*Given task 1*.
Lay out the lines of the records as a JSON list of strings, one string per line with blank lines omitted. Begin at the line that has "You are a computer-use", stop after the line that has "click(x=29, y=137)", and leave the pictures out.

Wednesday, April 30, 2008

Prison Dispatch from Jeff "Free" Luers


April 15th, 2008

Last Friday I was officially transported back to prison. So, I guess this is the beginning of the end. And what a beginning it has been.

This is how it started….

I meet with my intake counselor last Monday. This is the person who decides what my custody level is, and what types of programs (i.e. anger management) if any I need to take. In short, the counselor sets the stage.

This meeting was unique in that for the first time I got to see my file—the one that has always caused me so much trouble. The one that got me pulled off the bus by a captain when I arrived at intake. It is a thick file with a bright red sticker on it that says “Danger Escape Risk.”

That’s how it started. My counselor asked why that sticker was there. I figured it was a rhetorical question. I mean, he had the file and I surely didn’t know. But that was just it. He didn’t know either. He couldn’t find anything.

Then he asked about my sensitive inmate listing, which is a label for inmates who are believed to be dangerous. I replied that maybe it had something to do with my support. I received a quizzical stare. I didn’t elaborate. What’s the point?

Much to my surprise, my counselor said, “Well, I can’t see why they have all of these restrictions on you. There’s nothing to support it.” So he removed all of them, listed me as minimum one—the lowest custody level possible, and that was that.

Of course, the next day he came back. The conversation started like this, “Mr. Luers, I didn’t know who you were yesterday. But I’ve Googled you. Do you know how many people you have out there?” And so began more meetings with security lieutenants and captains. I was told I would stay minimum but would be going back to Oregon State Prison, Oregon’s only maximum-security prison.

*Given task 2*.
Name every day of the week that appears in the prison dispatch text, in order of appearance.

*Data records*.
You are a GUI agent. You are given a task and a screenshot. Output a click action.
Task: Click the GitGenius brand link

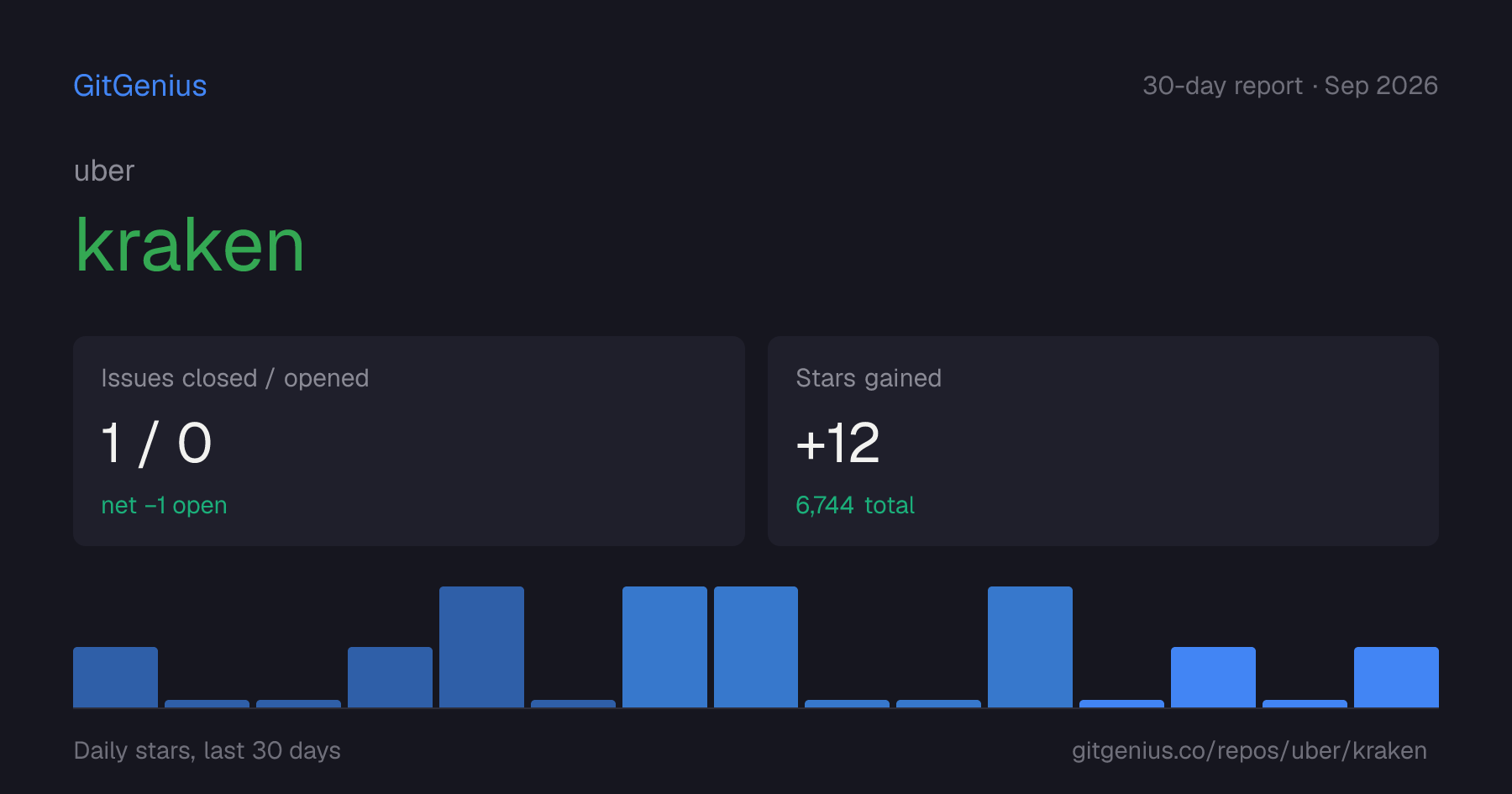pos(140,86)
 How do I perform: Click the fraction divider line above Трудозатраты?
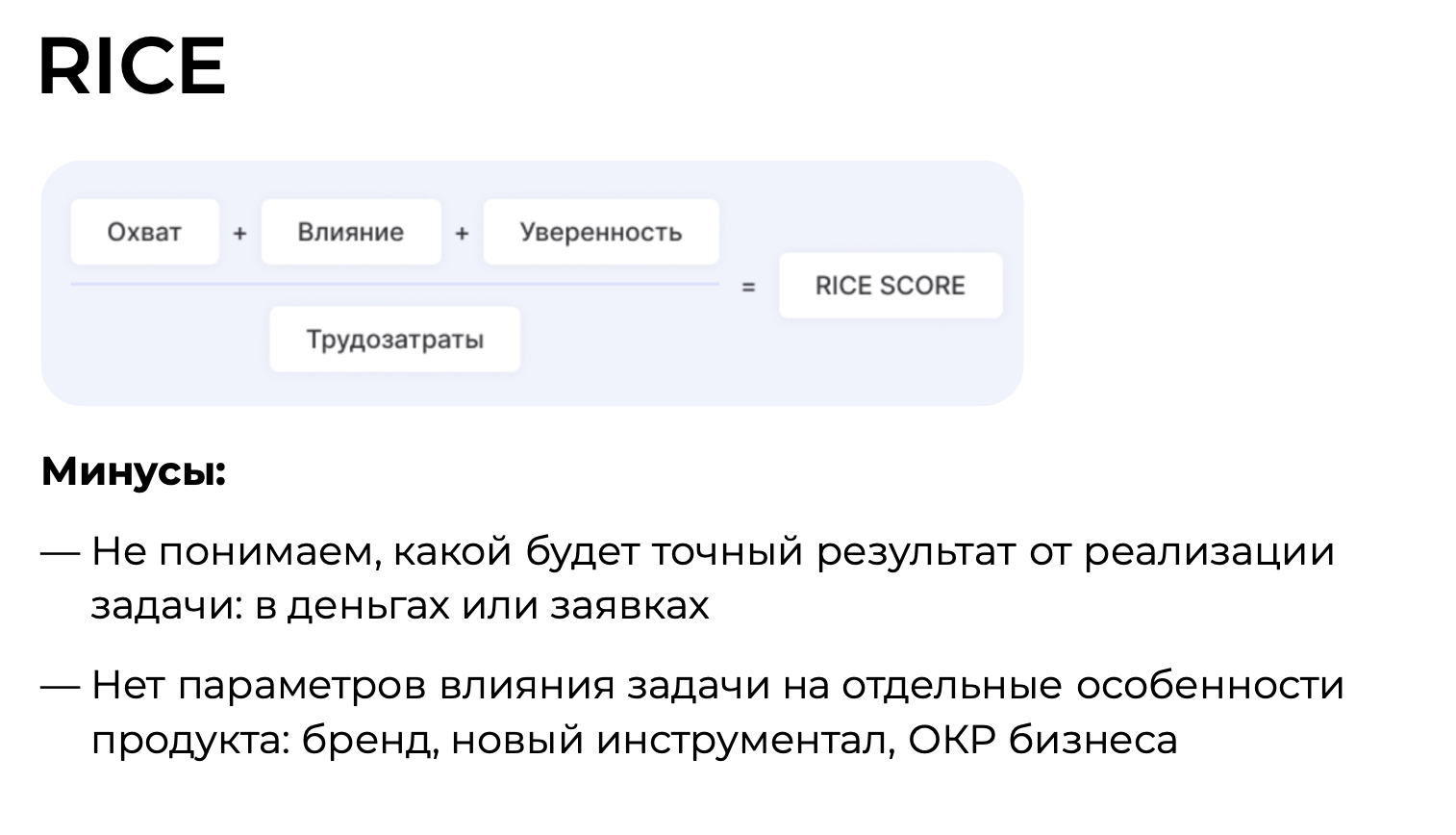pos(394,285)
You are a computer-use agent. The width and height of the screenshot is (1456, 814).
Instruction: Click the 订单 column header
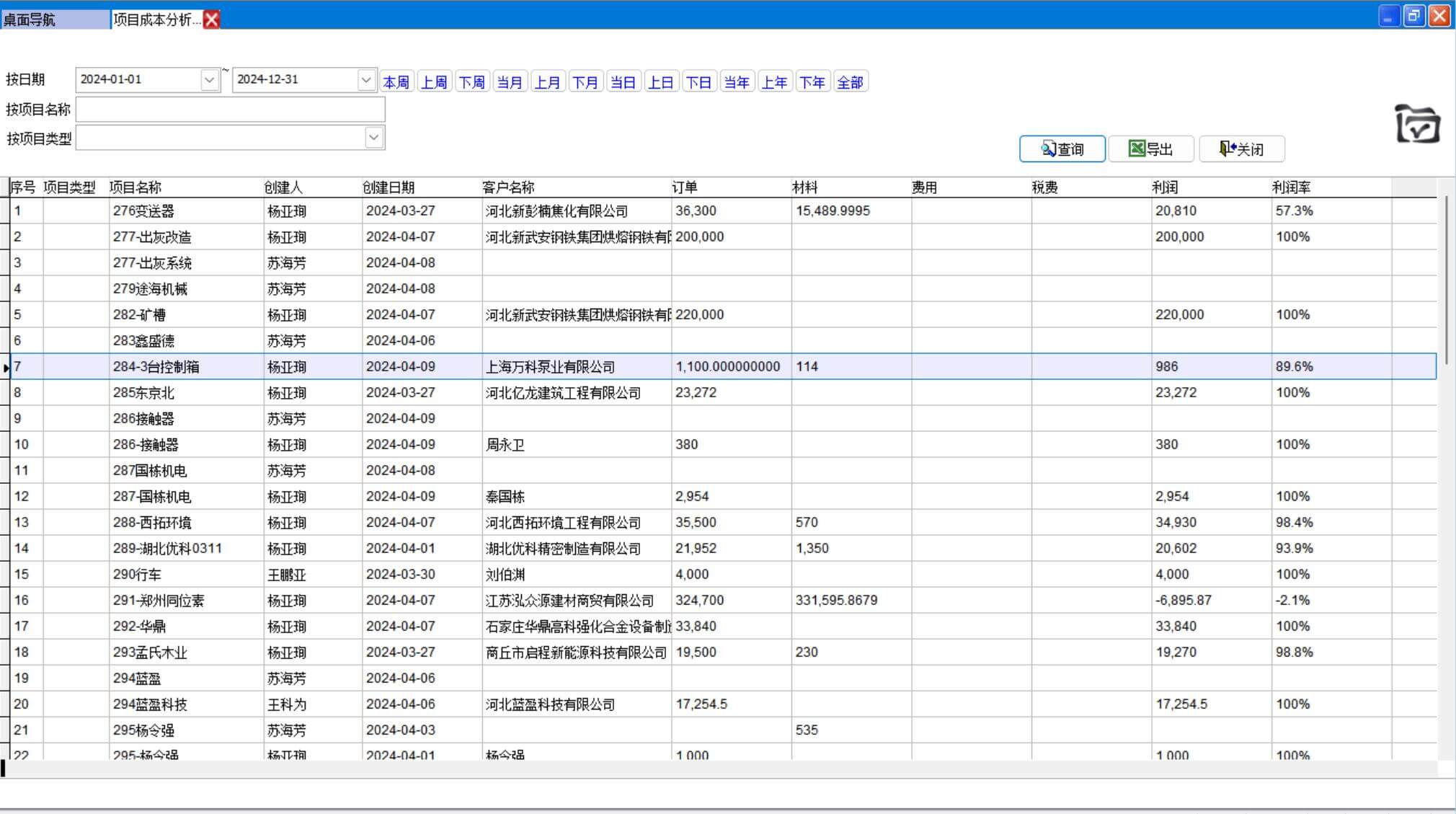click(684, 187)
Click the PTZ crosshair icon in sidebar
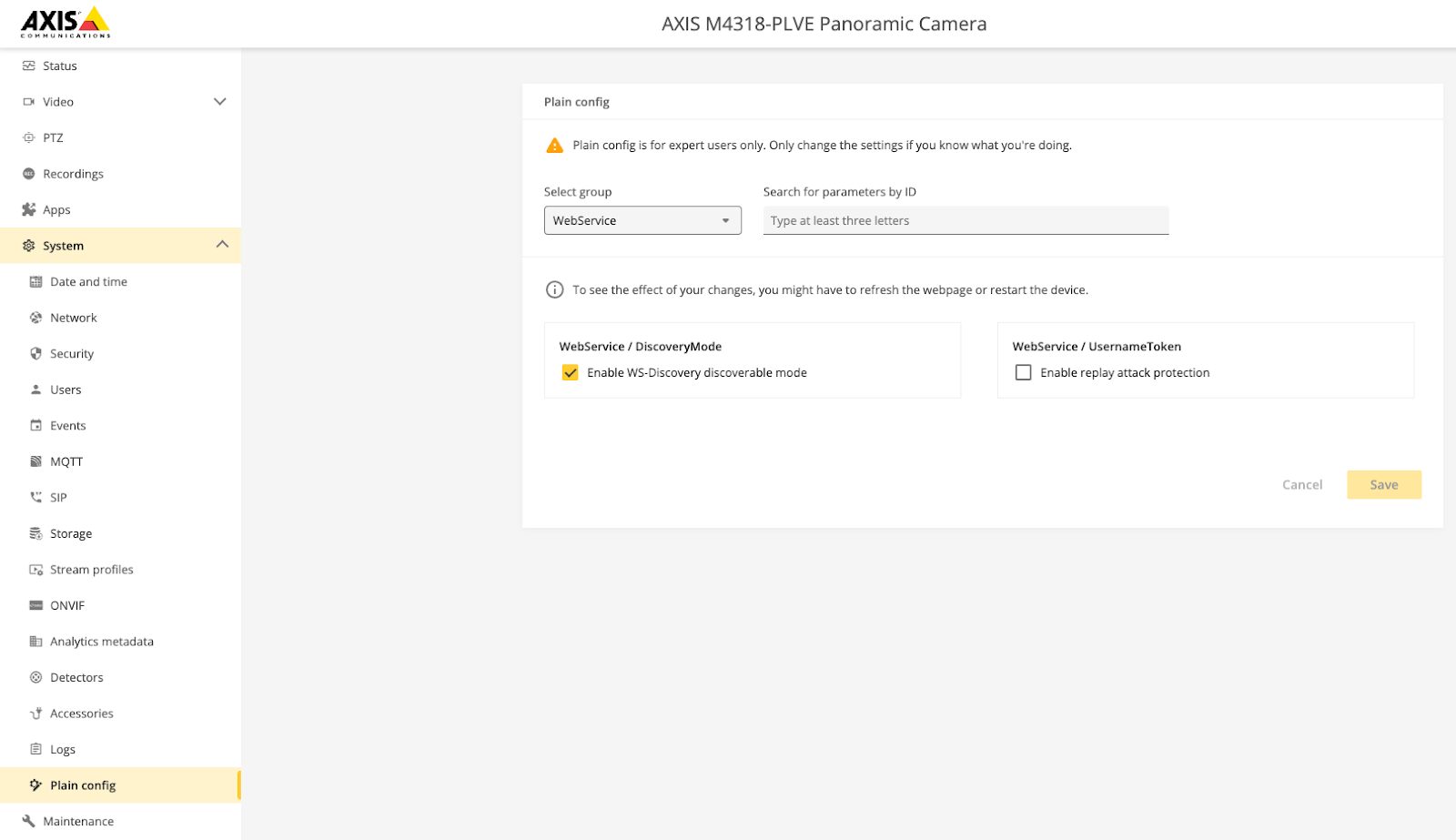 click(x=29, y=137)
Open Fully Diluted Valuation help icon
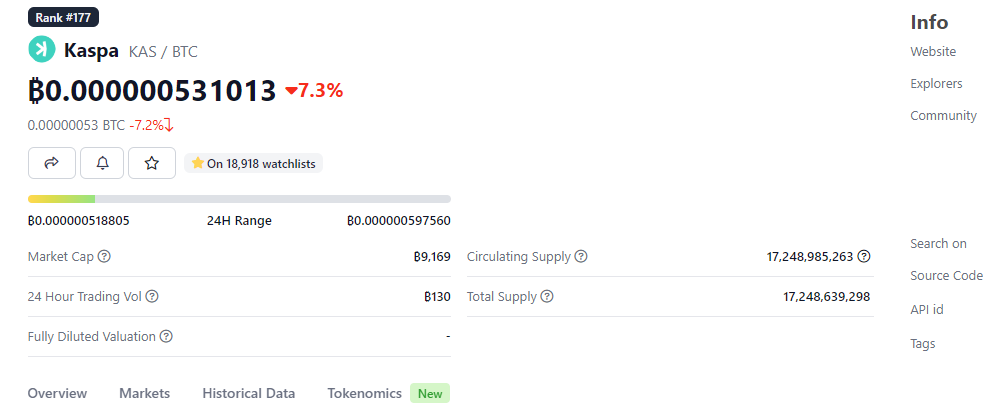994x410 pixels. tap(166, 336)
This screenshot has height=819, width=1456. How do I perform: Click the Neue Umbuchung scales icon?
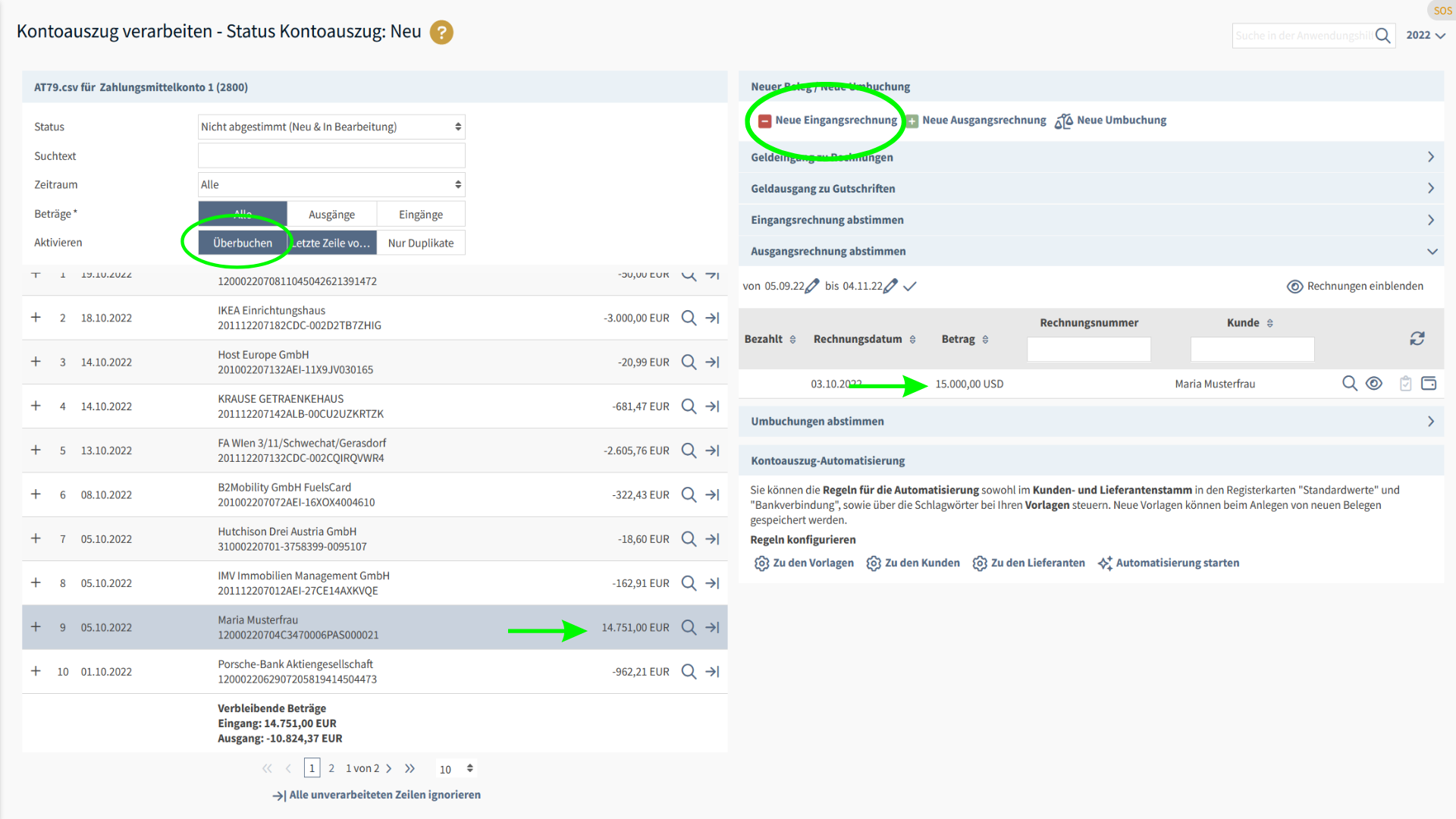pos(1063,121)

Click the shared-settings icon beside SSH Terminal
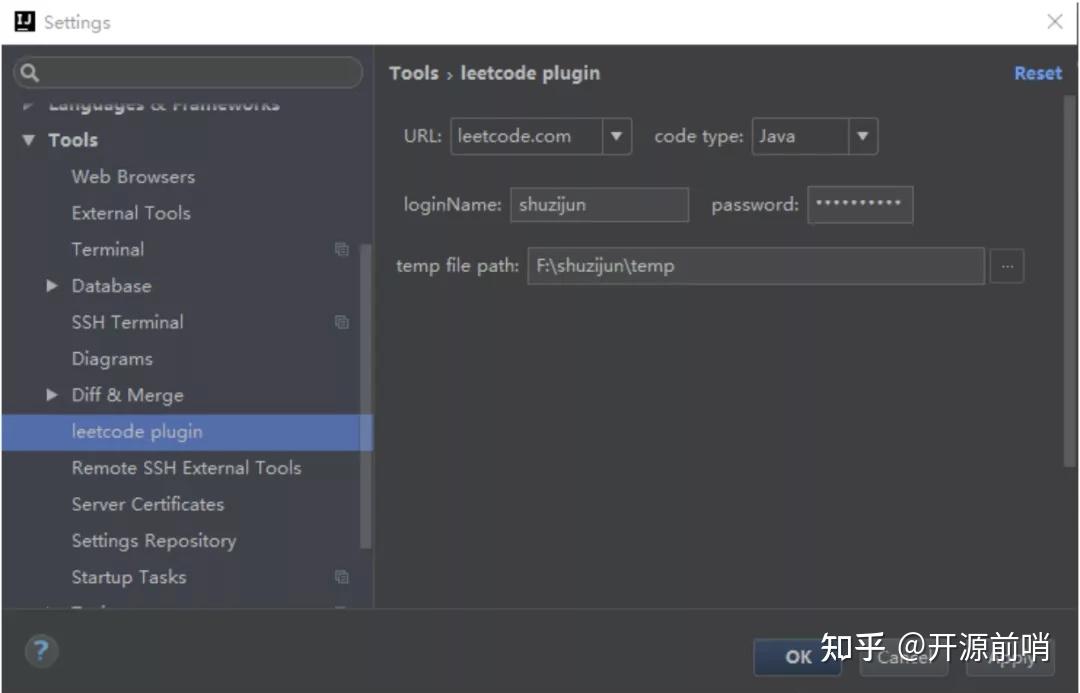pos(342,322)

*Final result 1*.
[
  "You are a computer-use agent. The width and height of the screenshot is (1456, 814).",
  "Instruction: Click the 订单 column header",
  "click(684, 187)",
  "Click the PTZ crosshair icon in sidebar",
  " click(x=29, y=137)"
]

*Final result 2*.
Wednesday, Friday, Monday